EBA extends deadline for the application of its Guidelines on payment moratoria to 30 September

  • Press Release
  • 18 June 2020

The European Banking Authority (EBA) has decided today to extend the application date of its Guidelines on legislative and non-legislative moratoria to 30 September 2020. With EU economies not yet fully opened, this extension shows the importance of a continued support to the measures taken by banks to extend loans in response to the extraordinary nature of the current situation. This extension would ensure that adequate treatment for borrowers is available across the EU, considering that the Covid-19 crisis has been affecting EU countries in a different way and at a different pace.

Acknowledging the crucial role played by banks in providing financing to European businesses and citizens during the ongoing COVID-19 pandemic, the EBA has decided to legally extend the application date of the Guidelines by three months. In granting this extension, the EBA is highly aware of the trade-off faced in making the extension, as persistent liquidity shortages under the current circumstances may develop into solvency issues that need to be properly assessed by banks on a case-by-case basis. .

In addition, the EBA highlights that the implementation timeline envisaged in the EBA’s IRB roadmap to repair internal models remains overall unchanged. The EBA, nonetheless, also recognises that there may be institution-specific circumstances requiring more flexibility. Consequently, the EBA notes that supervisors may want to use their supervisory discretion in line with Article 146 of the Capital Requirements Regulation (CRR).


The COVID-19 pandemic has raised a significant number of policy challenges, both at the EU and national level.

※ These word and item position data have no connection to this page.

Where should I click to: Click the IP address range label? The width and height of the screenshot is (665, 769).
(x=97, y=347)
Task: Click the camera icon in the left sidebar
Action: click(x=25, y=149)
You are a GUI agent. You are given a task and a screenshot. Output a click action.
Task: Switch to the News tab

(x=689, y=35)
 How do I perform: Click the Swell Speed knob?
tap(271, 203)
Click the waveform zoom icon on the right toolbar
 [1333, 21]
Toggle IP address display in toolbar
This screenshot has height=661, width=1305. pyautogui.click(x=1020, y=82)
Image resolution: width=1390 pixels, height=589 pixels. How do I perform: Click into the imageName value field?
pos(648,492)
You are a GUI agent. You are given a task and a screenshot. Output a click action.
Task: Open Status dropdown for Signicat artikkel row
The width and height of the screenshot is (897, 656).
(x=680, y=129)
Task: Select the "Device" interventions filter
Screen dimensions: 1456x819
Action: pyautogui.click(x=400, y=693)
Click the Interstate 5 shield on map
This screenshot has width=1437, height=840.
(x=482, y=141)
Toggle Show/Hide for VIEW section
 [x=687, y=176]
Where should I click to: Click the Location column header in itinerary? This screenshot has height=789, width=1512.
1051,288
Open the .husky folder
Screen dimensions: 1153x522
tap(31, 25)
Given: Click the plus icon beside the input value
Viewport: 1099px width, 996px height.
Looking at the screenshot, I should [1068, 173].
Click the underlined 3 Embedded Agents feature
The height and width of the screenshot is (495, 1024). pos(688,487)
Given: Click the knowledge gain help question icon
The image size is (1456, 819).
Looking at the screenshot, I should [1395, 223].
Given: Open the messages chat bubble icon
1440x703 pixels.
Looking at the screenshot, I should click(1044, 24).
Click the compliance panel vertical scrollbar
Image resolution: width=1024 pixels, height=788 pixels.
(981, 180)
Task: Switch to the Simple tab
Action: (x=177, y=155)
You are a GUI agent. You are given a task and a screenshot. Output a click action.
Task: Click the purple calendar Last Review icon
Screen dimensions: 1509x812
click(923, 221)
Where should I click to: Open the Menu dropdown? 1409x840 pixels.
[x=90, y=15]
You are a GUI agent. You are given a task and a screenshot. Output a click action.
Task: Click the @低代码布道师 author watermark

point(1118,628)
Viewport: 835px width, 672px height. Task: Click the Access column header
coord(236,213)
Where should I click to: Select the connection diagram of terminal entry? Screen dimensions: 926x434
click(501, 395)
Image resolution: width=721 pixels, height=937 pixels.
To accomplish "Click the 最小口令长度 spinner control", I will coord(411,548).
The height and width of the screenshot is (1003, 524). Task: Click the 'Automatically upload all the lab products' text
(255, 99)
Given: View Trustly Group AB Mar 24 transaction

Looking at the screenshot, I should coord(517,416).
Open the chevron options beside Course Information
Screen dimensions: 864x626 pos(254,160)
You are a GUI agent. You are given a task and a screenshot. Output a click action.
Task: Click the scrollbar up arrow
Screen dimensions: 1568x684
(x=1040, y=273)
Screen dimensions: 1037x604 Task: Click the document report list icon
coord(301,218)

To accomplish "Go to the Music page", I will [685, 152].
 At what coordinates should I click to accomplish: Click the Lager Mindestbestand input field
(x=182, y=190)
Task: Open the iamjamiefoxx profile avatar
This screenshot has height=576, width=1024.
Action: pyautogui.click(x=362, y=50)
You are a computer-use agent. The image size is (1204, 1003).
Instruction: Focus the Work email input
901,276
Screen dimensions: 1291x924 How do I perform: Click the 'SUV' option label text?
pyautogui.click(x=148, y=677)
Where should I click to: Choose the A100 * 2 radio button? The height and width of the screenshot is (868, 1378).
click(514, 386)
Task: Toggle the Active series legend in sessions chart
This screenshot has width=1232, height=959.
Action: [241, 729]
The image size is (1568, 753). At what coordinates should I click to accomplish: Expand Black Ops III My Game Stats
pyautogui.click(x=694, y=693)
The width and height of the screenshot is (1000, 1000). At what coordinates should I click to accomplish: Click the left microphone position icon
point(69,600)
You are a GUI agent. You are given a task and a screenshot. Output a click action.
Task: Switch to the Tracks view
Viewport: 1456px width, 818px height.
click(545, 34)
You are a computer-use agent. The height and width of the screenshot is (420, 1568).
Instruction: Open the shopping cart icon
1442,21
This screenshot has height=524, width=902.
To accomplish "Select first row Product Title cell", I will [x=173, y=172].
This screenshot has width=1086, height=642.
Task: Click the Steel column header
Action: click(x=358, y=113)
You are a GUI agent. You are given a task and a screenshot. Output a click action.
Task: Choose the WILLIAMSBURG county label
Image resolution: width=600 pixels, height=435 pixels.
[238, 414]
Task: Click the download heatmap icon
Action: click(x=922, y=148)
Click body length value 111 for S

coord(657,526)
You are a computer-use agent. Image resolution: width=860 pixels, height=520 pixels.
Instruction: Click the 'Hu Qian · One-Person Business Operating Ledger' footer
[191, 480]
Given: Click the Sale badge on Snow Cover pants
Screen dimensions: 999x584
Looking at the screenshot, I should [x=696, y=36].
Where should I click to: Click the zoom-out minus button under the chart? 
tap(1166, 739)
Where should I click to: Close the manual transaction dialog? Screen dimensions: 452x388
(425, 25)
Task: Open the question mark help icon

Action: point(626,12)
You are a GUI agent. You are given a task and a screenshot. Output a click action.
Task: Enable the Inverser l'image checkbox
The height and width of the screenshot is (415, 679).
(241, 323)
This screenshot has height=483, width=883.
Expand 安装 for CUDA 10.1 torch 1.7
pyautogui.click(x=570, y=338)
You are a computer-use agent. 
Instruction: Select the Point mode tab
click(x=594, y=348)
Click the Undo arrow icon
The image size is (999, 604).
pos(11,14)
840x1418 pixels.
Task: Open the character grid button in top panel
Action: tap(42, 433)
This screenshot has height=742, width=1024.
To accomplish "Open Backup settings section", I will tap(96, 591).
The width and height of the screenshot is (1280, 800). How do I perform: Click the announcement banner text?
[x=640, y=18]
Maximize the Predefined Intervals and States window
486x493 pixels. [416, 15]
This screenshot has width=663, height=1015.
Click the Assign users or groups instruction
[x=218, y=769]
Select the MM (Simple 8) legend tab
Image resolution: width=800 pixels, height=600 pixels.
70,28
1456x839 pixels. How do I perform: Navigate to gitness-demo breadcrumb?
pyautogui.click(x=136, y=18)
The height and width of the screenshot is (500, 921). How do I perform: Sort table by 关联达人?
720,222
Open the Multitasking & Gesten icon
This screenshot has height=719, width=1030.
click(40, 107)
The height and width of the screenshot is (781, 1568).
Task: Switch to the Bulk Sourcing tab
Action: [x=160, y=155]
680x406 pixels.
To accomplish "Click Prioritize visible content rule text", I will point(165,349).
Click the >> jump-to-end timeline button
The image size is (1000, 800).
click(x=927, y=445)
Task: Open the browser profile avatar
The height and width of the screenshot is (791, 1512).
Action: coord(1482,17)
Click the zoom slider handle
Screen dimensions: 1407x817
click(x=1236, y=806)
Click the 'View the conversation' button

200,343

One of the main decisive EBA actions to apply the flexibility embedded in the regulatory framework, was the publication of the Guidelines on legislative and non-legislative moratoria on loan repayments (EBA/GL/2020/02, GLs on moratoria) on the 2 April 2020. This ensured that banks, while maintaining comparable metrics, would also be able to grant payment holidays to customers, under either legislative or non-legislative moratoria.